The finance ministry has approved a Rs5,000-crore bond issue by the Indian Railway Finance Corporation (IRFC), to further ease the flow of borrowed funds for the railway ministry which is undertaking various projects for expansion and modernisation.
The funds t be subscribed by Life Insurance Corporation (LIC) in the current financial year, will be guaranteed by the government.
The railway ministry had entered into memorandum of understanding (MoU) with LIC on 11 March 2015 by which LIC has to provide a financial assistance of Rs150,000 crore for identified railway projects between 2015 to 2019.
In terms of the MoU, IRFC has been raising funds from LIC by issue of bonds having a tenor of 30 years and remitting the funds to the ministry of railways for construction of various railway projects.
However, due to exposure limit constraints as per IRDA guidelines, LIC has not been able to subscribe to IRFC bonds beyond a certain limit. In order to overcome the exposure limit constraint, the finance ministry has approved government guarantee so that LIC can subscribe to government guaranteed bonds without any limit as per IRDA guidelines.
The LIC funds are available to ministry of railways at 30 bps above 10-year benchmark yield.
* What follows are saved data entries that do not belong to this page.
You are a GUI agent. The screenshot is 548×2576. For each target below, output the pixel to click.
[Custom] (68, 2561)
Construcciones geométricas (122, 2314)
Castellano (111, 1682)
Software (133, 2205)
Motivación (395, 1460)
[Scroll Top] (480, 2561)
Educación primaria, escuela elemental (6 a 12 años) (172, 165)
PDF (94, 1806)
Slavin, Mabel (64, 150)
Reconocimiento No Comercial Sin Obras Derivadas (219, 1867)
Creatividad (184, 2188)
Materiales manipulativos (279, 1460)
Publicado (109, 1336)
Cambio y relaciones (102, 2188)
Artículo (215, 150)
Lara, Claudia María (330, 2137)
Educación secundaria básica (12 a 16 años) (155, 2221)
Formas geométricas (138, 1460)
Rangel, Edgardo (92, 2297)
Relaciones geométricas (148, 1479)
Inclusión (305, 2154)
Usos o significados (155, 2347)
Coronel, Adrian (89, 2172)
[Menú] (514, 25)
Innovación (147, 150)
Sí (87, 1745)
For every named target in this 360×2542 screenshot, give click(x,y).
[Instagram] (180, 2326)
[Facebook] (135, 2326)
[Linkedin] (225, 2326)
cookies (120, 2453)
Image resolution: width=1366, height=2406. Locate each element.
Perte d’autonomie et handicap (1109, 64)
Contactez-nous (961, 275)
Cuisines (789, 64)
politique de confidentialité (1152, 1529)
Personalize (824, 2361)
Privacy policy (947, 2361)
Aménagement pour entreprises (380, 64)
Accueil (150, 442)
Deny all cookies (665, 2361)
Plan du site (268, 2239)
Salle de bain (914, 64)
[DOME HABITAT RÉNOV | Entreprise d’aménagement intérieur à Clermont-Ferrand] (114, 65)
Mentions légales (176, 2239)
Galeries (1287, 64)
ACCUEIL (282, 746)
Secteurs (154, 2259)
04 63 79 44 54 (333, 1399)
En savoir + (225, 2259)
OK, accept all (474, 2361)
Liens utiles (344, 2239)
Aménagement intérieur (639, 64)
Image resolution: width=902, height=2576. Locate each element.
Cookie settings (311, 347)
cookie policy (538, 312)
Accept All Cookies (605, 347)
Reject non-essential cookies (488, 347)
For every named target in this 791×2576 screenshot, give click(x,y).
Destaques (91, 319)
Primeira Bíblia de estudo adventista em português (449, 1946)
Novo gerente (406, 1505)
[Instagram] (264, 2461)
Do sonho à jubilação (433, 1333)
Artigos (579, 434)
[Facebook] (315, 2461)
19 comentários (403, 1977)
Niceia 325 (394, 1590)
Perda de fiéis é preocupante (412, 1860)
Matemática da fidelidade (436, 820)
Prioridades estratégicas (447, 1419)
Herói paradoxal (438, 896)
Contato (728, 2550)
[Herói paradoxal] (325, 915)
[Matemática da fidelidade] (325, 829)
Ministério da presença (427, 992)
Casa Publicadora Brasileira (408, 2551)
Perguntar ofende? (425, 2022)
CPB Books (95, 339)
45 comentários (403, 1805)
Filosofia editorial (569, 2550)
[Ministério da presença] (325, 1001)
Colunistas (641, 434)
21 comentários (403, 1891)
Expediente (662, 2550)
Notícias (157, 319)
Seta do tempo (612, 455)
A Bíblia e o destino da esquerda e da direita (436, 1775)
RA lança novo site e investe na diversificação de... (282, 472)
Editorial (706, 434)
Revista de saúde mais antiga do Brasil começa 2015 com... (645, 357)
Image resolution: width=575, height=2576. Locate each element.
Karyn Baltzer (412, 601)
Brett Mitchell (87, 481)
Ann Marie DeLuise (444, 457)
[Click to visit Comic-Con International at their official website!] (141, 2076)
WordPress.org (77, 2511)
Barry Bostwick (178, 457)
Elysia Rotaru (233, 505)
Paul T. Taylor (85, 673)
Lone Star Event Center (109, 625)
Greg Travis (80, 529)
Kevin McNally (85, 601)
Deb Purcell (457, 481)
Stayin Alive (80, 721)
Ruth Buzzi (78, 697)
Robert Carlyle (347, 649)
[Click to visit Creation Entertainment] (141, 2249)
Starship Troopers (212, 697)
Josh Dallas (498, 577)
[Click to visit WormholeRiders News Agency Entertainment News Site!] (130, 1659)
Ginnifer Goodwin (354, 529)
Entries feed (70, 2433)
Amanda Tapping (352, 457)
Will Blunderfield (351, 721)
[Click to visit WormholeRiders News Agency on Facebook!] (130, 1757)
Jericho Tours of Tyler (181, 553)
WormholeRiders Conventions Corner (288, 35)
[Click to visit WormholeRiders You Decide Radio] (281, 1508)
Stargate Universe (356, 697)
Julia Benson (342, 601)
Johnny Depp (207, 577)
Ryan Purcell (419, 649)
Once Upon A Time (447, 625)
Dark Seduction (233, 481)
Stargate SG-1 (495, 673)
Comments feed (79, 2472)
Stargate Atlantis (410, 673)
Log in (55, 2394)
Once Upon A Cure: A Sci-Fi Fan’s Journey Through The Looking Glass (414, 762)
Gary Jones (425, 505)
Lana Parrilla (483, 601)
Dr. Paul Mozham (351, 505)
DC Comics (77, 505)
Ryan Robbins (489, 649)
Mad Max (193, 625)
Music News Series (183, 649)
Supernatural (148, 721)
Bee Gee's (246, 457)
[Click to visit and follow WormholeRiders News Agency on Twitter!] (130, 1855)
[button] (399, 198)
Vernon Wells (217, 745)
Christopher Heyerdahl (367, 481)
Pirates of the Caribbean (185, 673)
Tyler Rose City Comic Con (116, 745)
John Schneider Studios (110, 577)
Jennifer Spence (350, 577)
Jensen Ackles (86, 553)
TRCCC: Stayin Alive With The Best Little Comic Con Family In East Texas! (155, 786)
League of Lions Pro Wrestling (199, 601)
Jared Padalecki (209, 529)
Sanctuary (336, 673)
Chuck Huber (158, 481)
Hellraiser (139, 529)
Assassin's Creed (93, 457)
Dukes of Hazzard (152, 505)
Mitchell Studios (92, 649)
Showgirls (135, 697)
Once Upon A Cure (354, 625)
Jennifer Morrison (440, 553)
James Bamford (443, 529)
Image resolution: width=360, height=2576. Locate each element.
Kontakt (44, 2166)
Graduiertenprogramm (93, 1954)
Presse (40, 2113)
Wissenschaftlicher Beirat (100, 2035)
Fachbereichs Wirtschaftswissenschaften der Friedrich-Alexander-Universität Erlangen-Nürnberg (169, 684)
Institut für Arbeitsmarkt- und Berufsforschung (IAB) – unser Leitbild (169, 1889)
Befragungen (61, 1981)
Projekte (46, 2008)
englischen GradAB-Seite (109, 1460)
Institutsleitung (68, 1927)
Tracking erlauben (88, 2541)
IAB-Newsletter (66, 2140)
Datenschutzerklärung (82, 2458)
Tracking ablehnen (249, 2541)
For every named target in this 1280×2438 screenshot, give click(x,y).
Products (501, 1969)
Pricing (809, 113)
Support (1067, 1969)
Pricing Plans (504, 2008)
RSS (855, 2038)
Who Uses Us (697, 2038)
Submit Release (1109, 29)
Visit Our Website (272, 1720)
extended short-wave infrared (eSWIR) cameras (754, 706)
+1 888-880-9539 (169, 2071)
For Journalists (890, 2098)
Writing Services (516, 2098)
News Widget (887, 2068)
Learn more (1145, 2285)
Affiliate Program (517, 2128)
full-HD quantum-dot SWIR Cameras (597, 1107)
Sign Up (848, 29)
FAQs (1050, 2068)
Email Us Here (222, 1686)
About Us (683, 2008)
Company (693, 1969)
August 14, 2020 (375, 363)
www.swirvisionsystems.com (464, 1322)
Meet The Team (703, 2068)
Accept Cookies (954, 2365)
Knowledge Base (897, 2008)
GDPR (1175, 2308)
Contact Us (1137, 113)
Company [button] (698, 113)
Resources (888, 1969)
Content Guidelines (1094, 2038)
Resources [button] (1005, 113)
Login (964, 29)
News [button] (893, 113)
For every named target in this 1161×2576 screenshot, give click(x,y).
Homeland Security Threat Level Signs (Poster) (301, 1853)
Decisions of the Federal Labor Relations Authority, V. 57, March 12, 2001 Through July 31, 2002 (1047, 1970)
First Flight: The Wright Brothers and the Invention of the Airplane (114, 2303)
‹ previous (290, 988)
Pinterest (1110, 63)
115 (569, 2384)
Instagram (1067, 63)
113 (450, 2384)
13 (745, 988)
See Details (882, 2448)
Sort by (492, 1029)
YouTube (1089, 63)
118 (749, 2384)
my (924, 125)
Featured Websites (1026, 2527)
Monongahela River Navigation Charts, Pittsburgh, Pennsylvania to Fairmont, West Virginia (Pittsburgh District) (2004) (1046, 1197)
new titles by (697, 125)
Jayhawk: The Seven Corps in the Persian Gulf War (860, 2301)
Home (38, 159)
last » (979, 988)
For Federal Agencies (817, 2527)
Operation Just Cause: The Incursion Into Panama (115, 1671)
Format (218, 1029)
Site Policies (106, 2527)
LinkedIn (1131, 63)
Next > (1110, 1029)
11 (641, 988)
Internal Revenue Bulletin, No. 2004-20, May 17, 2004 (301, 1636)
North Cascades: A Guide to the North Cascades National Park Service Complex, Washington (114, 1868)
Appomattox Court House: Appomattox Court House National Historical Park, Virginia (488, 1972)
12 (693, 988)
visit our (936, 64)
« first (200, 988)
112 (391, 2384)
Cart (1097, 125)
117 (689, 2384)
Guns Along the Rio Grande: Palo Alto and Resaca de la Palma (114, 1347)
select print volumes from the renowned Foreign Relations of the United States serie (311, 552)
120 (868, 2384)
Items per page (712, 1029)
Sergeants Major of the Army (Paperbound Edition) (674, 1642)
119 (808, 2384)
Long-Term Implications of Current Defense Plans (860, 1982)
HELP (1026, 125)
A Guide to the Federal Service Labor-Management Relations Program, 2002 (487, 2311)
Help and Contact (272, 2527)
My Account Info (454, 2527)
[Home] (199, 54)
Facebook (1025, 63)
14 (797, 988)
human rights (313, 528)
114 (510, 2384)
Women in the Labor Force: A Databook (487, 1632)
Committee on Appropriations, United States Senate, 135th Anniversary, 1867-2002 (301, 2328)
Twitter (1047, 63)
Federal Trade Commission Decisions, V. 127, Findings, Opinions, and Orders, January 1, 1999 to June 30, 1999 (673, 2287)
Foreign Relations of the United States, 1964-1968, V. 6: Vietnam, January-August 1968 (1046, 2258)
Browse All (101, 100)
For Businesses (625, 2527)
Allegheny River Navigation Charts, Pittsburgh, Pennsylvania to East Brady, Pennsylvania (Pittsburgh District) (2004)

With just about a week left for the current financial year to end, Indian Railways is going full steam to meet its year-end target. It is working overtime to boost its revenue in March by close to 20 per cent.
Though it might be an uphill task as the incremental income generation has turned negative as of February-end.
"The financial position of the Railways is very tight and efforts need to be intensified to achieve the earnings target as an amount of Rs34,168 crore is yet to be achieved," as per a record of the recent meeting at the Railway Board where financial advisors of all Railway zones were directed to take extra efforts to reach closer to the targets. In this regard, Action Taken Reports have been demanded within a month's deadline.
The government had initially set a revenue target of Rs1,89,000 crore for the year, which was later revised downwards to Rs1,80,000 crore.
Despite recent moves to turn frugal, the Railways continues to be operationally inefficient, the meeting noted.
"Operating ratio at the end of February 2018 has crossed 100 per cent. Efforts to be made to ensure that the earnings are increased and working expenses curtailed," according to the minutes.
Operating ratio is a company's operating expenses as a percentage of revenue. This is bad news as operating ratio crossing 100 per cent means that Railways' incremental income is negative as it is now spending more than Rs100 to earn that amount.
The zonal financial advisors have also been directed to ensure that general managers are kept apprised of the financial positions through frequent meetings and financial reviews.
There is a massive intake of workers, rising pension liability, but income is way behind targets. Indian Railways is up for some tough times and difficult choices as the financial year comes to an end. In the meeting of the department's principal financial advisors held at the Railway Board office, these were the facts discussed.
Among the reasons cited in the meeting for inability to earn enough sundry income was failure to firm up or renew contracts for leasing out spaces for parcels and the finance heads were directed to strictly monitor this area of potential revenue.
With massive recruitment drive to fill up about 1 lakh vacancies already kicked off amidst mounting pension liability Indian Railways's financial position will be further strained."There is going to be huge recruitment in next financial year. Principal Financial Advisors must exercise vigil on budgeting impact," the minutes of the meeting said.